■ **Task prompt**
Condense the paragraph of the abstract below that begins "Monocyte chemotactic protein-1" into a bulleted list that keeps its main facts.
═══ Text ═══
Monocyte chemotactic protein-1 (MCP-1) plays a critical role in leukocyte recruitment and activation during inflammation, and has the highest level of gene induction in bone following anabolic PTH treatment1. MCP-1 is also specifically regulated during bone remodelling, activated to repair stress fracture2. We hypothesised that MCP-1 is a necessary regulator of osteoclastogenesis required for skeletal repair and remodelling. We used the ulnar stress fracture model, allowing scrutiny of focal remodelling with a known time course and precise anatomical location. Within 4 hours of stress fracture initiation, we observed significant increases in MCP-1 gene expression (P < 0.01), followed by increased serum levels within 24h (P < 0.05). To test our hypothesis, we used a plasmid DNA encoding a dominant negative mutant of MCP-1 (7ND) to specifically inhibit MCP-1 in vivo. Stress fracture was created in the right ulna of Wistar rats using cyclic end-loading. Unloaded animals were used as a control. 24 h prior to loading, 7ND plasmid vector, saline or empty vector control (pcDNA3.1), were injected in the thigh muscle to overexpress 7ND protein, effecting its secretion into systemic circulation. Rats were euthanised 4h (n=5/group) or 2 weeks (n=10/group) after loading for gene expression or histomorphometric analysis, respectively. MCP-1 gene expression (qPCR) increased significantly in untreated ulnae (saline and empty vector controls) within 4h of loading (P<0.001). This increase was abolished by 7ND treatment. At 2 weeks, there was a profound suppression of osteoclast number (61%), resorption area (50%) and new bone formation (60%) in basic multicellular units initiating remodelling of the stress fracture (P < 0.05). Conversely, 7ND treatment had no effect on formation of periosteal woven bone. MCP-1 is markedly upregulated by stress fracture, but also by intermittent PTH treatment. We therefore conclude that MCP-1 is a critical regulator of osteoclastogenesis during initiation events of bone remodelling.
Disclosure: The authors declared no competing interests. This work was supported by NHMRC Project 1049190.
1. Li et al. (2007) JBC 282: 33086-33097.
2. Wu et al. (2013). Calcif Tissue Int 92:566575.
═══ Information supplied ═══
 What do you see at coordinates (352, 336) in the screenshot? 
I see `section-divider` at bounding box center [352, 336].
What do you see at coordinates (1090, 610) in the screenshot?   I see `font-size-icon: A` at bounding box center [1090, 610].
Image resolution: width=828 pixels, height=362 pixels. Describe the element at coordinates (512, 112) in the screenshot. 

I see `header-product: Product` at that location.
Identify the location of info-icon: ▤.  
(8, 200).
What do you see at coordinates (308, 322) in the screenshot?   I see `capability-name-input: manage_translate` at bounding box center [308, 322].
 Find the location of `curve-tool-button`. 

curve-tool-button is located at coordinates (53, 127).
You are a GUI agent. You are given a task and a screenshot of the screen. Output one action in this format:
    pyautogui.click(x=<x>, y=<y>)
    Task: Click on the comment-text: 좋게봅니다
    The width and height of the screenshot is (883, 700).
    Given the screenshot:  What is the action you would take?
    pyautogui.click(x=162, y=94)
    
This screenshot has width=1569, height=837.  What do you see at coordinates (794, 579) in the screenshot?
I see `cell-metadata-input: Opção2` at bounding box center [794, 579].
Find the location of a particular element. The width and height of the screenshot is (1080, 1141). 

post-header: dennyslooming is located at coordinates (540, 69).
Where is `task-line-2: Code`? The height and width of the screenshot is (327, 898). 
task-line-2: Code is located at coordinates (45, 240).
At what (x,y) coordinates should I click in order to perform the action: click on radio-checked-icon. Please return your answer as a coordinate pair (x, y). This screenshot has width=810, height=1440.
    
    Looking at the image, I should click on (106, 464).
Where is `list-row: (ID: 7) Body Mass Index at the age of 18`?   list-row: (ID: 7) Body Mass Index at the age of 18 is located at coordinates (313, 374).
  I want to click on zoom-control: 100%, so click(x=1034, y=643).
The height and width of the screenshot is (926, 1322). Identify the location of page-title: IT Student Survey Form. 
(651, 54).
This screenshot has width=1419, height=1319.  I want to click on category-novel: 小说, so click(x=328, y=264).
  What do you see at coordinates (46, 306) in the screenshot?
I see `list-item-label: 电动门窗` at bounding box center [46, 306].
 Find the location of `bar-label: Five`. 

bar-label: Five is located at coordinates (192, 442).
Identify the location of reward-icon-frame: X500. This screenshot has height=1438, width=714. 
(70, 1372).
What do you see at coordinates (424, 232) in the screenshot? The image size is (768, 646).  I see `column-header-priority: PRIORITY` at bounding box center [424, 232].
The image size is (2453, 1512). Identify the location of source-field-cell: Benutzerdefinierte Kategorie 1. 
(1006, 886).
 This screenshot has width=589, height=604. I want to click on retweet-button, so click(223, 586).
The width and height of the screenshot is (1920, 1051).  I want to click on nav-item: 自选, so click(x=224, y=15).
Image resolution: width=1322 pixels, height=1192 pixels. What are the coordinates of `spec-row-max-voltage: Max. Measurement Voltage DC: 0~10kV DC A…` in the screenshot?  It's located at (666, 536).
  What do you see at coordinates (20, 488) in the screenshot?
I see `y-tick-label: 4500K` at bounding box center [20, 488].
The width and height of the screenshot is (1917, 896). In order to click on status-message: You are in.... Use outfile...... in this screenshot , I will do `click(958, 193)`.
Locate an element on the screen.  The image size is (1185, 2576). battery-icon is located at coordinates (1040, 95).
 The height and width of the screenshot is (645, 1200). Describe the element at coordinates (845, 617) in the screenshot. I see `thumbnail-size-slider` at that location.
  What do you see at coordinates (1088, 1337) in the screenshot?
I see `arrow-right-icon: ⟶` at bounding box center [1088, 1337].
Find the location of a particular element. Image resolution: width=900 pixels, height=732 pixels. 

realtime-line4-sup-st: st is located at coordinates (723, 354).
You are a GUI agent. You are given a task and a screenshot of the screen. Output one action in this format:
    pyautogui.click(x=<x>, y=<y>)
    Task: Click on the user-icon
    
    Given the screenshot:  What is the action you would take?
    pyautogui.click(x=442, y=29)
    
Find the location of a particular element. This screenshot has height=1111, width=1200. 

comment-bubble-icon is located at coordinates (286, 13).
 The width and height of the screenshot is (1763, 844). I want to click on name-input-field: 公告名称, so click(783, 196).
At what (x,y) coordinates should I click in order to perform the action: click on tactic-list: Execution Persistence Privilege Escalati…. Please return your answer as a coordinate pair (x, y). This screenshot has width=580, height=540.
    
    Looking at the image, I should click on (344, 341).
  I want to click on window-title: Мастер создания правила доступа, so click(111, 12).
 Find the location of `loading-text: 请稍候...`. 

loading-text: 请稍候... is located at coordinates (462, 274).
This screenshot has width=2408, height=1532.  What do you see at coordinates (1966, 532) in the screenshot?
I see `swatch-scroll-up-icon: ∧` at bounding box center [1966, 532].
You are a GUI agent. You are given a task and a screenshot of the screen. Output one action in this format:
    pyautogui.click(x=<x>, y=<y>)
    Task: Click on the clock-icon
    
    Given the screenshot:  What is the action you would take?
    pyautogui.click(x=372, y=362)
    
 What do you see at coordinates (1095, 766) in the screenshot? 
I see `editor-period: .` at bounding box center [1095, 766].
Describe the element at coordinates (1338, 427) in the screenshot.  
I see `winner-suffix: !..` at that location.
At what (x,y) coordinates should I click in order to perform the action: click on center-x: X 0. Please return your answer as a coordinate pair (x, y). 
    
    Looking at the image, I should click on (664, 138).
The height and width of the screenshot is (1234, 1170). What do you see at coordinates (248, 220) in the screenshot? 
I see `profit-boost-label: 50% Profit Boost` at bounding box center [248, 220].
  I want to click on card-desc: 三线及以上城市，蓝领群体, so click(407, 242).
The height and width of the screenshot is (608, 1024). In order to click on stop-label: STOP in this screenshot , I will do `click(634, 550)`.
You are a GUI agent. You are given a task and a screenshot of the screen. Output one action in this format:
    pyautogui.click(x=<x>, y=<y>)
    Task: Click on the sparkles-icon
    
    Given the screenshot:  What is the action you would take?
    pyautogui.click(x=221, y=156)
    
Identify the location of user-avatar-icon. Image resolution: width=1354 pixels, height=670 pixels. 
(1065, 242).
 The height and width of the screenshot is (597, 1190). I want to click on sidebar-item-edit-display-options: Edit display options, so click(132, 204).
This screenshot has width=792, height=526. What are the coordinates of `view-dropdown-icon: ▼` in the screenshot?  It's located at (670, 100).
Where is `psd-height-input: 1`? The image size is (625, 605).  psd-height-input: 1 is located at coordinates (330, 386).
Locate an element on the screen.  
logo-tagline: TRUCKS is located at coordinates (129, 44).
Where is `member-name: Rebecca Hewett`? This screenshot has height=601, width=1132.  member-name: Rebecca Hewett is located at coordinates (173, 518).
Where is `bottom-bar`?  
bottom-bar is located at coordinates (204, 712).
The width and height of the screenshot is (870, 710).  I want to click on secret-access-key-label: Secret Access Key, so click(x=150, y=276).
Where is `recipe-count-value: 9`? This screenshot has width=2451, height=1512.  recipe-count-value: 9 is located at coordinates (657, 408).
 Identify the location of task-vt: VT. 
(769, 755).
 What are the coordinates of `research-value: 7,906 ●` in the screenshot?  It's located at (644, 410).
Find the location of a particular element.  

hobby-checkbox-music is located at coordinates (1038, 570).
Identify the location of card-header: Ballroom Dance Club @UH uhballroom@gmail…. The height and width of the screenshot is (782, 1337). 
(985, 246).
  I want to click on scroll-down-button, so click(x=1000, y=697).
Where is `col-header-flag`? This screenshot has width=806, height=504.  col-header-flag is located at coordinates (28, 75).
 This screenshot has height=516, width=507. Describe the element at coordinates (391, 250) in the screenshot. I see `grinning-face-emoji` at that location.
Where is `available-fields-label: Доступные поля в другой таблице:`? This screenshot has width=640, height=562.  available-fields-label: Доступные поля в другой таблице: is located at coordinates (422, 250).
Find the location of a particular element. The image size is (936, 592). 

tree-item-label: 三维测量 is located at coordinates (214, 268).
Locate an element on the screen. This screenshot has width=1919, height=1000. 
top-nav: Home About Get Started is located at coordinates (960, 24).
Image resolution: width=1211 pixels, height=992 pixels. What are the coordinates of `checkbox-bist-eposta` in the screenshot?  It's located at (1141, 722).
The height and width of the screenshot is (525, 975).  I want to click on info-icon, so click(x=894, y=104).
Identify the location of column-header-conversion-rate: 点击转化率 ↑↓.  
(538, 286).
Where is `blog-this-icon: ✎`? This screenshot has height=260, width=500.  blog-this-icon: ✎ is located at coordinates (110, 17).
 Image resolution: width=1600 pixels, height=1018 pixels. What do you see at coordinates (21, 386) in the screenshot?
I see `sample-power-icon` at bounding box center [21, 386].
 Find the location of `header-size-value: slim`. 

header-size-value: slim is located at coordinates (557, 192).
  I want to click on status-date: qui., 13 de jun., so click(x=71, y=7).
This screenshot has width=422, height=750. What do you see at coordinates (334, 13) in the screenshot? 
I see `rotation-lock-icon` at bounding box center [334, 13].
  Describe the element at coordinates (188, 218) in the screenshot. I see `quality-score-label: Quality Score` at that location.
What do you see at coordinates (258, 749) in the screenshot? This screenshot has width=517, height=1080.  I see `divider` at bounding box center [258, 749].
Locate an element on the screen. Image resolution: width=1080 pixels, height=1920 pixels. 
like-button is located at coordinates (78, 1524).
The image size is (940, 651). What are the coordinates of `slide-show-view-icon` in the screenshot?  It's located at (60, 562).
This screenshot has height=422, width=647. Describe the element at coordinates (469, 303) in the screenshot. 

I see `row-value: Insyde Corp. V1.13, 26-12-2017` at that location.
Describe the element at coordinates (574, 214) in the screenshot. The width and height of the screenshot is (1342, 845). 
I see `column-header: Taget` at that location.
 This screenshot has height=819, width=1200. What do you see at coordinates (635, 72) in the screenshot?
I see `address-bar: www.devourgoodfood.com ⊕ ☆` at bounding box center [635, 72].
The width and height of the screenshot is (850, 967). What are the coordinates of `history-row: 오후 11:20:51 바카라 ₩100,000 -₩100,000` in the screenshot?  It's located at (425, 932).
═══
■ **Expected answer**
- MCP-1 plays a critical role in leukocyte recruitment and activation during inflammation. It shows the highest level of gene induction in bone after anabolic PTH treatment and is specifically regulated during bone remodelling to repair stress fracture.
- Hypothesis: MCP-1 is a necessary regulator of osteoclastogenesis required for skeletal repair and remodelling.
- Model: ulnar stress fracture, which gives focal remodelling with a known time course and precise anatomical location.
- Within 4 hours of stress fracture, MCP-1 gene expression rose significantly (P < 0.01), and serum levels rose within 24 h (P < 0.05).
- Method: cyclic end-loading created stress fracture in the right ulna of Wistar rats, with unloaded animals as controls. Twenty-four hours before loading, rats received a thigh-muscle injection of a plasmid encoding the dominant negative MCP-1 mutant 7ND, saline, or empty vector (pcDNA3.1), so that 7ND protein was secreted into systemic circulation.
- Rats were euthanised at 4 h (n=5/group) for gene expression analysis or at 2 weeks (n=10/group) for histomorphometric analysis.
- At 4 h, MCP-1 expression rose significantly in saline and empty vector controls (P<0.001). 7ND treatment abolished this increase.
- At 2 weeks, 7ND suppressed osteoclast number by 61%, resorption area by 50% and new bone formation by 60% in basic multicellular units initiating remodelling (P < 0.05). It had no effect on periosteal woven bone formation.
- Conclusion: MCP-1 is markedly upregulated by stress fracture and by intermittent PTH treatment, and it is a critical regulator of osteoclastogenesis during initiation events of bone remodelling.